Committed to PEOPLE'S RIGHT TO KNOW
Vol. 5 Num 923 Sun. December 31, 2006  
   
Editorial


Editorial
Saddam's hanging
Justice by occupiers is hardly convincing
SADDAM'S hanging on the day of Eid-ul-Azha, a day of religious festivity for the Muslims all over the world will be received more with trepidation than perhaps any sense of relief.

He has lived by the sword and died by it. It is true that he was one of the most ruthless dictators of recent times. He has been equally repressive to the Shia, Sunnis and the Kurds. But those that have sent him to the gallows are the ones whose interest in the Middle East he had once served. It is the West, particularly the United States, whose proxy Saddam was, standing against Iran's potential rise and influence in the region in the 80s. Saddam was toppled not by the Iraqis but by an occupying force and he was tried not by the Iraqis but by a court formed under and dictated to by the occupying power.

His execution will be seen differently in different quarters of the globe. However, any objective analysis of the event cannot overlook the fact that it was a victor's justice perpetrated upon the vanquished, for a crime that pales into comparison to the ones he is equally guilty of committing.
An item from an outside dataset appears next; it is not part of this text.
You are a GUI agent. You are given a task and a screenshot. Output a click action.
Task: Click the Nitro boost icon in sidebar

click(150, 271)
These were crimes against humanity in which the West had been his partners and abettors in many ways. Alas! He will not be there to answer charges in the killings of several hundred thousand in the Kurdish region of Iraq in 1987-88 because he is history now, hanged on charges of killing 148 persons in Dujail in 1982. Thus, it will not be wrong to impute motives to the hurried hanging of Saddam.
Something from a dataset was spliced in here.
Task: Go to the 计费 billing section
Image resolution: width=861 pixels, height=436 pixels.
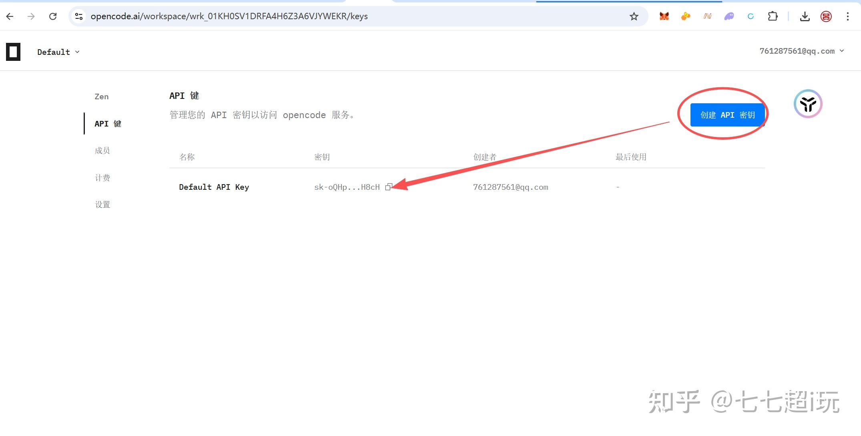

With Saddam history now the question is, will it allow the Iraqis to start a new chapter in the country's troubled history? What is next for Iraq - is the question that we ask. And we are concerned at the prospect of the sectarian chasm being further widened that might be the cause of Iraq's eventual disintegration along sectarian lines. Can the occupying powers control the event that is likely to get worse?

It would be our earnest hope that our Iraqi brethren will temper their reactions. Precipitate actions that might lead to further fratricidal conflict will only help the enemies of Iraq. It will not only endanger peace in the Middle East it has also the potential for engulfing greater part of the globe in a bloody conflagration.